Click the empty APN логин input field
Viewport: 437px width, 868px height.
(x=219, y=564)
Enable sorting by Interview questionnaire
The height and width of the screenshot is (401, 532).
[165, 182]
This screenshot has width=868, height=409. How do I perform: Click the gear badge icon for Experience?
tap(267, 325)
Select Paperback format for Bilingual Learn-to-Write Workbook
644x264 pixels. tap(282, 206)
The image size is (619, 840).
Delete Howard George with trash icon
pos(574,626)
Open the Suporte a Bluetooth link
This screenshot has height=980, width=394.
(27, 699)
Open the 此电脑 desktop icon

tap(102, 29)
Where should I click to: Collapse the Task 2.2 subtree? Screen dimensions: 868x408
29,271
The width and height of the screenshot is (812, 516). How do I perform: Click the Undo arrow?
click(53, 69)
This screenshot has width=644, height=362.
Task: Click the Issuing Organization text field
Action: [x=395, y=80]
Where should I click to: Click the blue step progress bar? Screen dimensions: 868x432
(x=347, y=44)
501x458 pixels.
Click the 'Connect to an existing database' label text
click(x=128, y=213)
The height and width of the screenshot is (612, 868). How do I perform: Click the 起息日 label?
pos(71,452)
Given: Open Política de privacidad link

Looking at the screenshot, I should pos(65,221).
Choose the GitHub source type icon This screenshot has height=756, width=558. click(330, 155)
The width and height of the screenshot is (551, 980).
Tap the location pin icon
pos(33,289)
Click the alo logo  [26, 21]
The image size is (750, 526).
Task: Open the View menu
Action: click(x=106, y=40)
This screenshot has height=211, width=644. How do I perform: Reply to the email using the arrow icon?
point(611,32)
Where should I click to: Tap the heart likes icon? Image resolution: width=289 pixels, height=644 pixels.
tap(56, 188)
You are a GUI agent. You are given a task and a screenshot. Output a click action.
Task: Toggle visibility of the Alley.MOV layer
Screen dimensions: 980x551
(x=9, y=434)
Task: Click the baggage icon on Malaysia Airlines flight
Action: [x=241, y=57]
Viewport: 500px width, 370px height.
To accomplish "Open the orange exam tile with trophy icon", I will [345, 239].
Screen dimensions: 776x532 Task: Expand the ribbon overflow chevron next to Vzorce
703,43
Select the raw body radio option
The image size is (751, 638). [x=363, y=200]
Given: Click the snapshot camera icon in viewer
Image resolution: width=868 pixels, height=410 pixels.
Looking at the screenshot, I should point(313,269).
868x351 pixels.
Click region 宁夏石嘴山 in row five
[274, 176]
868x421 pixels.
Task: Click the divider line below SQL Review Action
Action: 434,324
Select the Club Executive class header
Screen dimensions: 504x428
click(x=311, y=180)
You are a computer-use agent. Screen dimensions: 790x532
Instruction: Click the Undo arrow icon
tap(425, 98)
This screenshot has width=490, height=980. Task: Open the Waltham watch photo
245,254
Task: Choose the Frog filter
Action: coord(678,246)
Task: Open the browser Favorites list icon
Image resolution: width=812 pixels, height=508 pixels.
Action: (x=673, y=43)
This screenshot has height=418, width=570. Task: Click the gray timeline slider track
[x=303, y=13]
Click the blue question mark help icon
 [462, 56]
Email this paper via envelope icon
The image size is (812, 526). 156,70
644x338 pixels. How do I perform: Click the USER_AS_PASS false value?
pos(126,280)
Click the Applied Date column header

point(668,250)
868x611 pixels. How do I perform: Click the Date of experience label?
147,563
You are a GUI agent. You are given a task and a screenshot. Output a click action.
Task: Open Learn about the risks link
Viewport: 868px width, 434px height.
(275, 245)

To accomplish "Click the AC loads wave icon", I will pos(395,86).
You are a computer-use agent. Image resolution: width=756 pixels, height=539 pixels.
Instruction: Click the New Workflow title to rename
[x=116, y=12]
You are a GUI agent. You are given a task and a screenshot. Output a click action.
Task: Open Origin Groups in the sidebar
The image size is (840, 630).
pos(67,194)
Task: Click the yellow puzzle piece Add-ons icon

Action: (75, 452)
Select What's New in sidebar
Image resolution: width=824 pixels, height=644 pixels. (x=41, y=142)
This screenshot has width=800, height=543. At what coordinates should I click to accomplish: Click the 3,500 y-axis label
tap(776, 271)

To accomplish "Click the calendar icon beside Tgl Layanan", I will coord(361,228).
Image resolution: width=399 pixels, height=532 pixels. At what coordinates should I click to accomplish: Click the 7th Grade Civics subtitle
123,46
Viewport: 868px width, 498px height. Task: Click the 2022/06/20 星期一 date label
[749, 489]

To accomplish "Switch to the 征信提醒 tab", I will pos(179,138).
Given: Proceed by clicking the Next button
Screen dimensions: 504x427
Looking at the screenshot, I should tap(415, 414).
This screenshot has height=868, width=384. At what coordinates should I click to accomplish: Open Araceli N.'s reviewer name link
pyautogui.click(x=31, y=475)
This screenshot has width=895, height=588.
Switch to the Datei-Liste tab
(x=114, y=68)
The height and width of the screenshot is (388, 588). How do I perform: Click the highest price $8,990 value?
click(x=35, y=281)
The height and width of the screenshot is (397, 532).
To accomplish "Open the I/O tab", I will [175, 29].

++++++

**Work required:** Return every line holding the word "will" from the records.

**Response:**
To accomplish "Open the orange exam tile with trophy icon", I will [345, 239].
To accomplish "Click the AC loads wave icon", I will pos(395,86).
To accomplish "Click the calendar icon beside Tgl Layanan", I will coord(361,228).
To accomplish "Switch to the 征信提醒 tab", I will pos(179,138).
To accomplish "Open the I/O tab", I will [175, 29].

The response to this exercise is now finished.